Charles considered the question, “I think it would be best if the mission were kept secret, but you’re right, your absence will be noticed. It could cause some unrest.”

“Just tell everyone he left on a spiritual quest, or some other mystic bullshit,” Mike suggested.

“Absolutely not,” protested Jason. “I will not encourage that crap under any circumstances.”

“Well then, we’ll just keep your trip a secret. With these new security measures the Captain put in place, most people never get to see you anyways. It shouldn’t be that hard to divert people’s attention from your absence for a few days,” said Charles in his usual wise sounding tone.

“Sounds reasonable, as always, Doc. We’ll discuss it with the rest of the council once George gets back and we know what’s happening in Clarksburg.”

“Hey Doctor Patel, can I ask you a question totally off subject here?” Mike Hagen asked once he was sure Jason was finished with his thought.

“Please Mike, such formalities have no place here. Call me Charles, as I’ve asked you before.”

“I’m sorry.”

“Of course, you can ask me a question.”

“It’s just that I’ve been thinking a lot about the future lately,” Mike started.

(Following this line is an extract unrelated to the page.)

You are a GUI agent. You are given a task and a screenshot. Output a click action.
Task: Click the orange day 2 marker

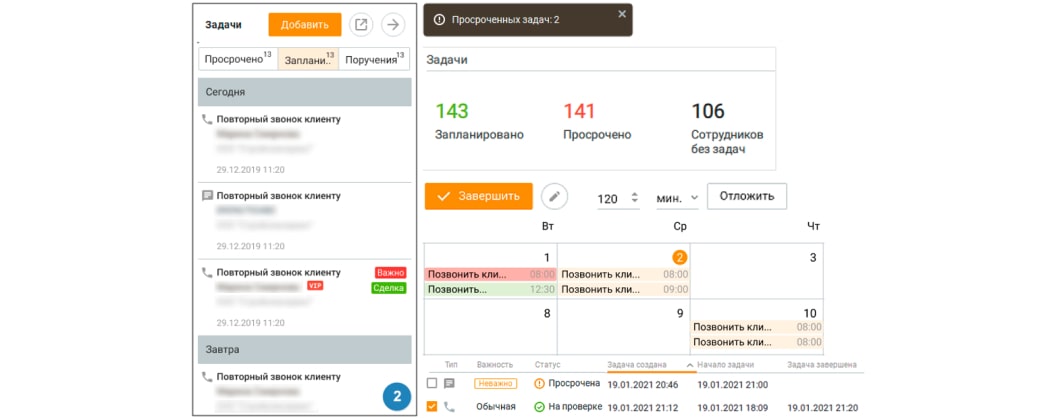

“That’s good. At least it’s better than dwelling on the past,” reassured Jason.

“Yeah… but maybe not,” Mike said sheepishly, “I mean, what kind of future do we have? And I don’t just mean us. I’m talking about humanity in general.”

Both Jason and Patel looked at each other seriously. The subject had indeed been discussed many times privately among the senior council members but no solution had been decided upon and the subject had been tabled until their more immediate circumstances had stabilized.

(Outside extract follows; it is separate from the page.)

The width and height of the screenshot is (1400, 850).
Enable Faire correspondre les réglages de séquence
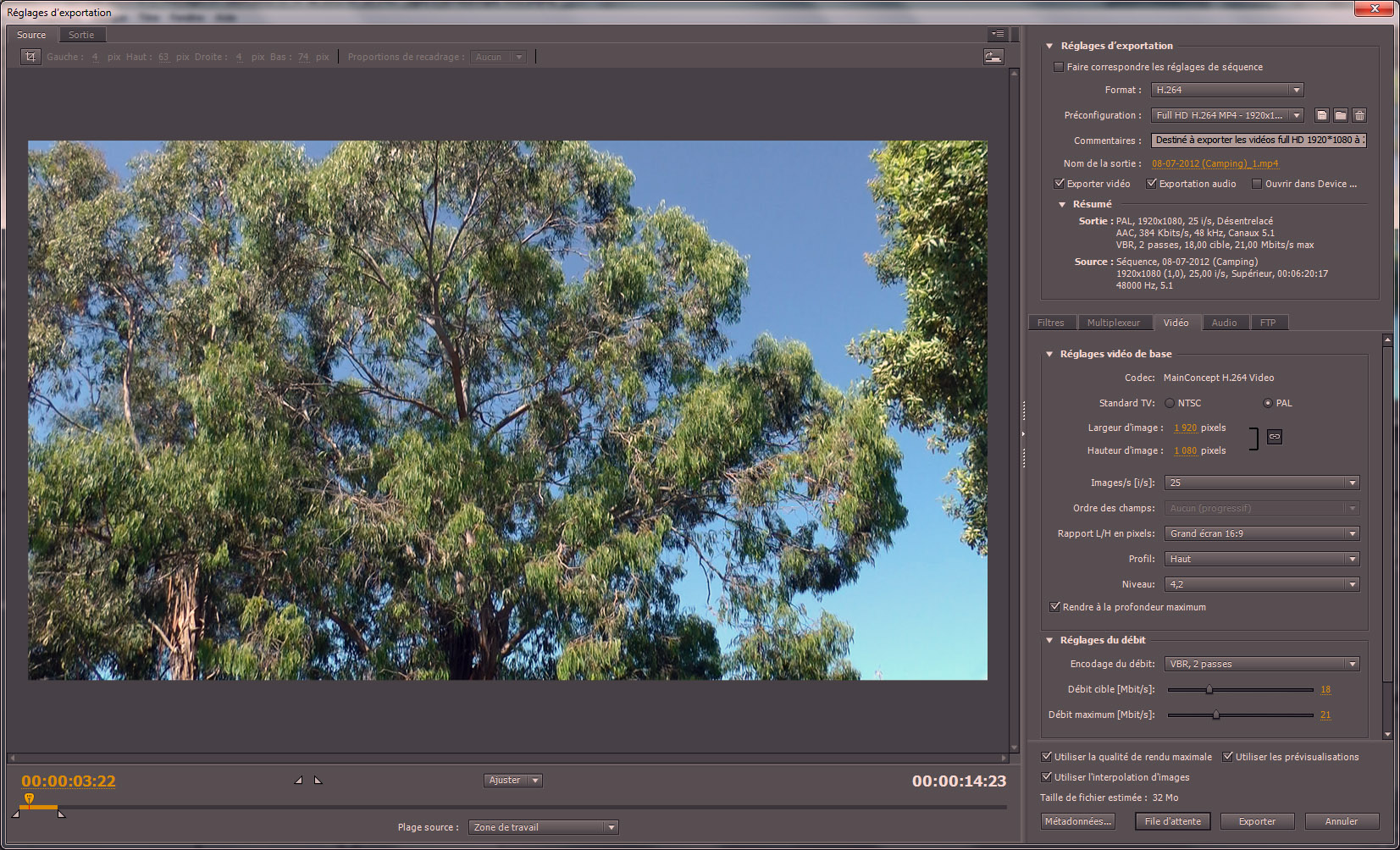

Mike continued, oblivious to the other’s unspoken communication, “I mean it’s pretty obvious that there’s no kids and we’re all old. If it keeps going like this, we’re gonna die out as a species. My question is how old is too old to have children? Are we too late?” he asked worriedly.

Charles took a deep breath before starting, “First of all, you are very right to be worried. The situation is of great concern to us all and the human race is definitely going to go to the brink even in the best of circumstances. But to answer your question, there is no firm age prior to menopause at which child birth becomes impossible. It’s certainly not unheard of for woman to still have children after the age of fifty. However, the risks to the mother and the child in such pregnancies are very great,” he concluded solemnly.

“So, we still got a chance,” Mike said hopefully.

Jason smiled and gently placed his hand on his friend’s broad shoulder, “Always.”